(Data items)

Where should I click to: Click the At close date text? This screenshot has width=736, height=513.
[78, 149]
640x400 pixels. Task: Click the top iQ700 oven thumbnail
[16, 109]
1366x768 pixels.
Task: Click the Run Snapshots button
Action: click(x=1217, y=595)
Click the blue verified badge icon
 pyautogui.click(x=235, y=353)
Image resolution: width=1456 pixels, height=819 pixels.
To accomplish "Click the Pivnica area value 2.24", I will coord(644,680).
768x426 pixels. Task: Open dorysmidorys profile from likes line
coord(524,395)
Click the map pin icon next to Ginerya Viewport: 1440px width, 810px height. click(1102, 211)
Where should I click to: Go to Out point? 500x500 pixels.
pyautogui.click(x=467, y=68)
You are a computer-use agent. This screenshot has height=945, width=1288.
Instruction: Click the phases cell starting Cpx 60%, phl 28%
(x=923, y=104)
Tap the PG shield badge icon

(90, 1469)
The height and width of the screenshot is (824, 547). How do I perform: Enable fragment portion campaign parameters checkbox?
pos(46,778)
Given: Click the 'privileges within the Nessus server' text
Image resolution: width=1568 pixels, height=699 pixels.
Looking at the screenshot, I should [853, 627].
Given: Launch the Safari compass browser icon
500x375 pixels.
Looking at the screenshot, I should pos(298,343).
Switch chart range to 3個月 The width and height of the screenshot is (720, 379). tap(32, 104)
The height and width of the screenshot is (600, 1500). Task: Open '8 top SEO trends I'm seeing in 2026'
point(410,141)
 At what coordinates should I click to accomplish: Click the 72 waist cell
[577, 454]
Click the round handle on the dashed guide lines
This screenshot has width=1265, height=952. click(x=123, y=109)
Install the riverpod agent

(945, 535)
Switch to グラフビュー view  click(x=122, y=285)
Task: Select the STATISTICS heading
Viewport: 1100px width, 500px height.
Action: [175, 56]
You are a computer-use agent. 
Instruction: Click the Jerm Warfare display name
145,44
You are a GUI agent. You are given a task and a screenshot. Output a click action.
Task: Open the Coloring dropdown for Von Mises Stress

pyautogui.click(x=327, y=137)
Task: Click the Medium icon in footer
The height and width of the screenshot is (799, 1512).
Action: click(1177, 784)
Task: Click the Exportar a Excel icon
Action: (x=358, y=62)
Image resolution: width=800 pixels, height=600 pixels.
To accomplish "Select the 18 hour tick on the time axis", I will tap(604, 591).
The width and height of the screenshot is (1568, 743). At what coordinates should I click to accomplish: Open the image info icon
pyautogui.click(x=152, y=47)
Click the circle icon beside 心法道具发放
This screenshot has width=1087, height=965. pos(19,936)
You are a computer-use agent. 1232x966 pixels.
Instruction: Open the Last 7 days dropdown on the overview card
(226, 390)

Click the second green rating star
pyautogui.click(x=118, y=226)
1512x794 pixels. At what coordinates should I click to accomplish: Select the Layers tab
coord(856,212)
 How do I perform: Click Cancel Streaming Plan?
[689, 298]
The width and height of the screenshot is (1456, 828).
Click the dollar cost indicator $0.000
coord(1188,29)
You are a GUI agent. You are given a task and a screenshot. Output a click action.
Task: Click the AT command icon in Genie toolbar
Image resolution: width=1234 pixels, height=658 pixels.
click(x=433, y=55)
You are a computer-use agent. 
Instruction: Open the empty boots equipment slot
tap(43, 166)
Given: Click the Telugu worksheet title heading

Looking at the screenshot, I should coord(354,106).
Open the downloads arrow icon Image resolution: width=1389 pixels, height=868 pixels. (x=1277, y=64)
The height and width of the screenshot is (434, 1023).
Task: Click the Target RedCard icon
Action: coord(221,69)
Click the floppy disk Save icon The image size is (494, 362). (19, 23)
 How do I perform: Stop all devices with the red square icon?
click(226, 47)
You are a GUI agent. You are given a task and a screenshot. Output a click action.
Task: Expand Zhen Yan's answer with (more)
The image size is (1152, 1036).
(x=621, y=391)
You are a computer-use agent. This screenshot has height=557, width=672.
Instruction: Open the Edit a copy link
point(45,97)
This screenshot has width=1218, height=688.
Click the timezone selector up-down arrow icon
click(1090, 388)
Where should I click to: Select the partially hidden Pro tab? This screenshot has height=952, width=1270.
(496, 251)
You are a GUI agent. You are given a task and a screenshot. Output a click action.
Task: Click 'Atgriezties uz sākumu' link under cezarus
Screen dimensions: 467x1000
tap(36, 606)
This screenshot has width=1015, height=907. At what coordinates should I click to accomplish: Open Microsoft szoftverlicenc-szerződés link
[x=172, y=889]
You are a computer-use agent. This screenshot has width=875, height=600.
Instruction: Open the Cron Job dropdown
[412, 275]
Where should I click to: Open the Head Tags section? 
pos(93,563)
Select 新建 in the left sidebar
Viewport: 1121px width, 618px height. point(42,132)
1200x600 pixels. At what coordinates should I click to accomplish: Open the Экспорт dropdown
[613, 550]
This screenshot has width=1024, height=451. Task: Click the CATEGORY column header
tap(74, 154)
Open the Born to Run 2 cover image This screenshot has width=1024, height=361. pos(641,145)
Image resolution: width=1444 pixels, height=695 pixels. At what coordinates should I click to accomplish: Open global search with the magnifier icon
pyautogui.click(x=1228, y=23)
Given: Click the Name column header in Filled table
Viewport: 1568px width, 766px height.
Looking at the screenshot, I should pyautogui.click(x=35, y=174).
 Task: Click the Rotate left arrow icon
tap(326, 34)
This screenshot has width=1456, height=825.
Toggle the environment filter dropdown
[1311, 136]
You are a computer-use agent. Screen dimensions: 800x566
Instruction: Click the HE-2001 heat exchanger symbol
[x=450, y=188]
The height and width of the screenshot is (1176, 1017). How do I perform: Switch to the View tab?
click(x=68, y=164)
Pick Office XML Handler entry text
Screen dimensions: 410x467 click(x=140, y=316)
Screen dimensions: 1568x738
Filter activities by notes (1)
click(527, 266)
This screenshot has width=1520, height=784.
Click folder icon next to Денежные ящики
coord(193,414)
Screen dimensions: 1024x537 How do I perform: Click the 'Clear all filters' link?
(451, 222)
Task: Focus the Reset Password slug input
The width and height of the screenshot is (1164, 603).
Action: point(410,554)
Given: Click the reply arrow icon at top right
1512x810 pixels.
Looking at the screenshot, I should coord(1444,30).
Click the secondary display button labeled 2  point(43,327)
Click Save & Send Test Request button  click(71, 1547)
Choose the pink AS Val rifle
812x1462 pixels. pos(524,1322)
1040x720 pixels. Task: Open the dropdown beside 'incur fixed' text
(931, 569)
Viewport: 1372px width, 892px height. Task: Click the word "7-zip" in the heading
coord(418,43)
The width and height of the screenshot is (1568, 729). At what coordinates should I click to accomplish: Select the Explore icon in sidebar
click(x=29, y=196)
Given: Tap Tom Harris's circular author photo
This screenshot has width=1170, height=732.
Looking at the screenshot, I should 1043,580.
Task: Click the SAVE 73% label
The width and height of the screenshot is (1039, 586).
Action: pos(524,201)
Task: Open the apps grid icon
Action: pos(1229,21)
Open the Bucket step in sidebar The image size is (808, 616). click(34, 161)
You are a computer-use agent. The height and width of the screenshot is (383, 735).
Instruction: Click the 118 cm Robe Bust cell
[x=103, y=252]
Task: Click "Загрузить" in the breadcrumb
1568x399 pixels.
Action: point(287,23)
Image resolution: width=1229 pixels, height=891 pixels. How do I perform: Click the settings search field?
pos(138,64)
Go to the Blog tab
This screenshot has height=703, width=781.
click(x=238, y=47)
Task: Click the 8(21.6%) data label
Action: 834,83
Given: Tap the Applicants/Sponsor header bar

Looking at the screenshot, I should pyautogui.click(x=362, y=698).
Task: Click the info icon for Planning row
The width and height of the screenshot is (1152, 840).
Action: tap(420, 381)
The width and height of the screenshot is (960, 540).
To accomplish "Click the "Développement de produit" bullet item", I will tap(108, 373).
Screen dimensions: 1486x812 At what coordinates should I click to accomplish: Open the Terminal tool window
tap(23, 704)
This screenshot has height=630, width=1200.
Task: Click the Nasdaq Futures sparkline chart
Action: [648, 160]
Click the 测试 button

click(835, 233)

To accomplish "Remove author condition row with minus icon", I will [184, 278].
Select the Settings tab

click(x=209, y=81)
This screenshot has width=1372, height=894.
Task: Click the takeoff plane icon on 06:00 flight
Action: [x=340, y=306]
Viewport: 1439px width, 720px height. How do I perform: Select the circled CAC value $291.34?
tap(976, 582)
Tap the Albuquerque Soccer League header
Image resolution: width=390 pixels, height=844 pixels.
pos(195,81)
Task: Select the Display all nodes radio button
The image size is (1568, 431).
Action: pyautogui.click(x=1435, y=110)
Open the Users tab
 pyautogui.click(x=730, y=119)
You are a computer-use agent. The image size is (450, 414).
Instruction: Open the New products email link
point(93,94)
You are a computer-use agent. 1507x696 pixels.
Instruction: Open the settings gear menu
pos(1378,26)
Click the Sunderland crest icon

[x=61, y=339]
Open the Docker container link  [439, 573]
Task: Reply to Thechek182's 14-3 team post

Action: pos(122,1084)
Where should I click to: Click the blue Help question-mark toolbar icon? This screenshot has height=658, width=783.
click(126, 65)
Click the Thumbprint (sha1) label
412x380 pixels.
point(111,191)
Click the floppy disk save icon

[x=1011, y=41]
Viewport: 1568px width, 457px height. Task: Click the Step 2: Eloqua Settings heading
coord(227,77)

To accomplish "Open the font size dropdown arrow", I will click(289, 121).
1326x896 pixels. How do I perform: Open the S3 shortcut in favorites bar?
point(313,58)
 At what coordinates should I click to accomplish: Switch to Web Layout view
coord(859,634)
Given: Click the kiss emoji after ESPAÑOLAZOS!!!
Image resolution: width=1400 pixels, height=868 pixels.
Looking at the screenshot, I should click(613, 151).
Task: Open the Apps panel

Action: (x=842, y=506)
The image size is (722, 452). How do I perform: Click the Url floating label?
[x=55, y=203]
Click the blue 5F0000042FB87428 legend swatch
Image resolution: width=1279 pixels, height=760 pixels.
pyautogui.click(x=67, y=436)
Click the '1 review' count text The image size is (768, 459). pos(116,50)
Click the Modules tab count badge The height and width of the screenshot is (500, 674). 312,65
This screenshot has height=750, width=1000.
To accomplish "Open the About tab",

## Required action
As listed above, the lines from the line with "Click folder icon next to Денежные ящики" to the line with "Task: Click the info icon for Planning row" are to be echoed exactly, with both ends included and nothing added.

## Written answer
Click folder icon next to Денежные ящики
coord(193,414)
Screen dimensions: 1024x537 How do I perform: Click the 'Clear all filters' link?
(451, 222)
Task: Focus the Reset Password slug input
The width and height of the screenshot is (1164, 603).
Action: point(410,554)
Given: Click the reply arrow icon at top right
1512x810 pixels.
Looking at the screenshot, I should coord(1444,30).
Click the secondary display button labeled 2  point(43,327)
Click Save & Send Test Request button  click(71, 1547)
Choose the pink AS Val rifle
812x1462 pixels. pos(524,1322)
1040x720 pixels. Task: Open the dropdown beside 'incur fixed' text
(931, 569)
Viewport: 1372px width, 892px height. Task: Click the word "7-zip" in the heading
coord(418,43)
The width and height of the screenshot is (1568, 729). At what coordinates should I click to accomplish: Select the Explore icon in sidebar
click(x=29, y=196)
Given: Tap Tom Harris's circular author photo
This screenshot has width=1170, height=732.
Looking at the screenshot, I should 1043,580.
Task: Click the SAVE 73% label
The width and height of the screenshot is (1039, 586).
Action: pos(524,201)
Task: Open the apps grid icon
Action: pos(1229,21)
Open the Bucket step in sidebar The image size is (808, 616). click(34, 161)
You are a computer-use agent. The height and width of the screenshot is (383, 735).
Instruction: Click the 118 cm Robe Bust cell
[x=103, y=252]
Task: Click "Загрузить" in the breadcrumb
1568x399 pixels.
Action: point(287,23)
Image resolution: width=1229 pixels, height=891 pixels. How do I perform: Click the settings search field?
pos(138,64)
Go to the Blog tab
This screenshot has height=703, width=781.
click(x=238, y=47)
Task: Click the 8(21.6%) data label
Action: 834,83
Given: Tap the Applicants/Sponsor header bar

Looking at the screenshot, I should pyautogui.click(x=362, y=698).
Task: Click the info icon for Planning row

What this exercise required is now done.